**WHAT THE EXERCISE ASKS:** Go through the following data and transcribe exactly the stretch of lines from the one holding "Press Releases (48, 2300)" to the one holding "All Discount Programs (299, 2231)", both included.

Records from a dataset
□ □ □ □ □

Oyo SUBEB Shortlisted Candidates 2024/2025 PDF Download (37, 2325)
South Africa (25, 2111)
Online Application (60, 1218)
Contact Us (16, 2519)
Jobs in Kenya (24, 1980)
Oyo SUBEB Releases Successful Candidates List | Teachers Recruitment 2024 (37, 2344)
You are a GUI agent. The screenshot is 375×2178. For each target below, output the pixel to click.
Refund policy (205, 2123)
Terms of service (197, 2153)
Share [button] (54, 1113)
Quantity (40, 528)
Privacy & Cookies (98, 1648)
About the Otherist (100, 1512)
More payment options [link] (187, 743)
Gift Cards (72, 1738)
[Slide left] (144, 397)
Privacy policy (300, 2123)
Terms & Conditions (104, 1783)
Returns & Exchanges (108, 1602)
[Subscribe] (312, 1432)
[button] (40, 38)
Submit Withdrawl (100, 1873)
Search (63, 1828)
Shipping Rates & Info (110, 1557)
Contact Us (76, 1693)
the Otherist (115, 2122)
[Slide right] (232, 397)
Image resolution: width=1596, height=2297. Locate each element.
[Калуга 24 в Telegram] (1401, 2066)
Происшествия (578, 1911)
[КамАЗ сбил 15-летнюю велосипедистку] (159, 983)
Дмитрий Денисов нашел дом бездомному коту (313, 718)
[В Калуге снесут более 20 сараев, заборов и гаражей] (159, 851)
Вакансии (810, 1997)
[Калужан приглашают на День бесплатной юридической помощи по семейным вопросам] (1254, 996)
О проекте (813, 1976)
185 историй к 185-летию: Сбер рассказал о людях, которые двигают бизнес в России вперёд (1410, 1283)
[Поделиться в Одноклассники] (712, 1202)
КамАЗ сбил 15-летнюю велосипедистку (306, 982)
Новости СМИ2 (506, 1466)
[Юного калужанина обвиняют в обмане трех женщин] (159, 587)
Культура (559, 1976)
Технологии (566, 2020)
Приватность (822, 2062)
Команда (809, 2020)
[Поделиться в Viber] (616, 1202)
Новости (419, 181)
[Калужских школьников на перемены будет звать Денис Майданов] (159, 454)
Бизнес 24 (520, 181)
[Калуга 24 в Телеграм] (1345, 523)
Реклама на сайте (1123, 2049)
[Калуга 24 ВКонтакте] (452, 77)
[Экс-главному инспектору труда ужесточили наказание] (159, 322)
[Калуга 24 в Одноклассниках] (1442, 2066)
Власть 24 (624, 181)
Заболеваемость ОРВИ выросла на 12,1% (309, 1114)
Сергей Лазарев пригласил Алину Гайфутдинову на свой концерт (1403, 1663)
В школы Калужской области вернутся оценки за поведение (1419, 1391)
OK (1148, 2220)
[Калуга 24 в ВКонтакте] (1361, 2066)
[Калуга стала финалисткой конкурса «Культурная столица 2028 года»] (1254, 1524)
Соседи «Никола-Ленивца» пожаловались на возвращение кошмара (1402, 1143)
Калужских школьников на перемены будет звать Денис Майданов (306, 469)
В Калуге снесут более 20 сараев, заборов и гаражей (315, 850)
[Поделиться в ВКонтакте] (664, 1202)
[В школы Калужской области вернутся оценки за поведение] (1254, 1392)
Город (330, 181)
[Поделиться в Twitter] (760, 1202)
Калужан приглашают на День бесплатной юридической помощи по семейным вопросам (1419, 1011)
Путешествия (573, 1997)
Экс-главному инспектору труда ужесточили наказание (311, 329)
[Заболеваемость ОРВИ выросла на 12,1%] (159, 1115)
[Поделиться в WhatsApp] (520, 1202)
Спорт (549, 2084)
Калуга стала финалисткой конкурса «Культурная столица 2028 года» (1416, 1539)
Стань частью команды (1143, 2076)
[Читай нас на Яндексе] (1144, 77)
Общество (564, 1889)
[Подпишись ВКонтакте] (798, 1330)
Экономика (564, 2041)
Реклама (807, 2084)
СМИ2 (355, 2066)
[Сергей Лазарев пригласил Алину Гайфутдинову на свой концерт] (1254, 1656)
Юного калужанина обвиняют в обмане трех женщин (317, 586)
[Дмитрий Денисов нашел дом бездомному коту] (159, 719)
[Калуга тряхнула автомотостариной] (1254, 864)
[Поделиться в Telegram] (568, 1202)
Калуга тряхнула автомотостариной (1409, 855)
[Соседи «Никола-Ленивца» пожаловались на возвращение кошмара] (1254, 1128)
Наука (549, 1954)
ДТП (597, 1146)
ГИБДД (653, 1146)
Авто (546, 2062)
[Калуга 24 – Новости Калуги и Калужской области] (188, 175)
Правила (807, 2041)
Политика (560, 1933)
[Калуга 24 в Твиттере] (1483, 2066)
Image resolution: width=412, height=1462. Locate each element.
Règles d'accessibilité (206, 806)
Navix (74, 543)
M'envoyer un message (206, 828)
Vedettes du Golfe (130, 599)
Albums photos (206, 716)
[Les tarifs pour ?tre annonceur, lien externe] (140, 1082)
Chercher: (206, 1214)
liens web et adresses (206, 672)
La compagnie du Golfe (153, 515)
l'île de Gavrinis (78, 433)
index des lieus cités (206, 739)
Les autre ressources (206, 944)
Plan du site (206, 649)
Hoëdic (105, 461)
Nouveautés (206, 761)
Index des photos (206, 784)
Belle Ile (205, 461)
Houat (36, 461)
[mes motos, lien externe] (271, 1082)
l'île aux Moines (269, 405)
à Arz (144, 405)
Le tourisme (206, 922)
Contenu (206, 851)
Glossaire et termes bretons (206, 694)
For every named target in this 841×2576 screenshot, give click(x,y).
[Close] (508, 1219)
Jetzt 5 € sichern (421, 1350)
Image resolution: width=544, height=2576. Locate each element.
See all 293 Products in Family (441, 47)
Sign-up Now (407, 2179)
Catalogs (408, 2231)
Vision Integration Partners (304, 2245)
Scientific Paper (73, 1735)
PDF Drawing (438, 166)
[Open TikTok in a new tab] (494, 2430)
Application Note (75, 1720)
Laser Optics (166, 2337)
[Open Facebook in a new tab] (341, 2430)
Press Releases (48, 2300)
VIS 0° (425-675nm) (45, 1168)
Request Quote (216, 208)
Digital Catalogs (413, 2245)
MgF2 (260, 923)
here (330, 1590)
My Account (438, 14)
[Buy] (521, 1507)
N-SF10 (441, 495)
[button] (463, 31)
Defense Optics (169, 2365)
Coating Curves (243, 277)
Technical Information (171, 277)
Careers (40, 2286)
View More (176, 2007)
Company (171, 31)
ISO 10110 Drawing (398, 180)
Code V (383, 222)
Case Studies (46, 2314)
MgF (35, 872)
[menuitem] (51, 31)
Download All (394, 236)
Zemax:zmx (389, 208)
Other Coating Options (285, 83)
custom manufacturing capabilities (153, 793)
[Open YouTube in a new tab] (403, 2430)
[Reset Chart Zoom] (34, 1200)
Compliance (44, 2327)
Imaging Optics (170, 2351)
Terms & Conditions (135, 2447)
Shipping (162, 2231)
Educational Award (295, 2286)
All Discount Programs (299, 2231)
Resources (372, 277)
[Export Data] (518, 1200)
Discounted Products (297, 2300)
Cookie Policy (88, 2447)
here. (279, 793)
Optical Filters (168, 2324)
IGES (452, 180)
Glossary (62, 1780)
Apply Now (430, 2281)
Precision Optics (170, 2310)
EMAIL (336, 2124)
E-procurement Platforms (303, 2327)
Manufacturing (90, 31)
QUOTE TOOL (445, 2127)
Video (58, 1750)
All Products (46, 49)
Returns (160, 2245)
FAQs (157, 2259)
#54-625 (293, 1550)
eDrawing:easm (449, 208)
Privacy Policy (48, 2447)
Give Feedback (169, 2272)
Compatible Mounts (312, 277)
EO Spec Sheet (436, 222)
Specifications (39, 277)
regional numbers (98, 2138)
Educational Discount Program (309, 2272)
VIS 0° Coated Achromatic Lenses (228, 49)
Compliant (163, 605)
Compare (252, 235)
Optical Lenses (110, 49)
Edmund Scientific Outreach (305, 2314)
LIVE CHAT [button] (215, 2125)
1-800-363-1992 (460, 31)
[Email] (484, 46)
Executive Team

□ □ □ □ □

**TASK OUTPUT:**
Press Releases (48, 2300)
VIS 0° (425-675nm) (45, 1168)
Request Quote (216, 208)
Digital Catalogs (413, 2245)
MgF2 (260, 923)
here (330, 1590)
My Account (438, 14)
[Buy] (521, 1507)
N-SF10 (441, 495)
[button] (463, 31)
Defense Optics (169, 2365)
Coating Curves (243, 277)
Technical Information (171, 277)
Careers (40, 2286)
View More (176, 2007)
Company (171, 31)
ISO 10110 Drawing (398, 180)
Code V (383, 222)
Case Studies (46, 2314)
MgF (35, 872)
[menuitem] (51, 31)
Download All (394, 236)
Zemax:zmx (389, 208)
Other Coating Options (285, 83)
custom manufacturing capabilities (153, 793)
[Open YouTube in a new tab] (403, 2430)
[Reset Chart Zoom] (34, 1200)
Compliance (44, 2327)
Imaging Optics (170, 2351)
Terms & Conditions (135, 2447)
Shipping (162, 2231)
Educational Award (295, 2286)
All Discount Programs (299, 2231)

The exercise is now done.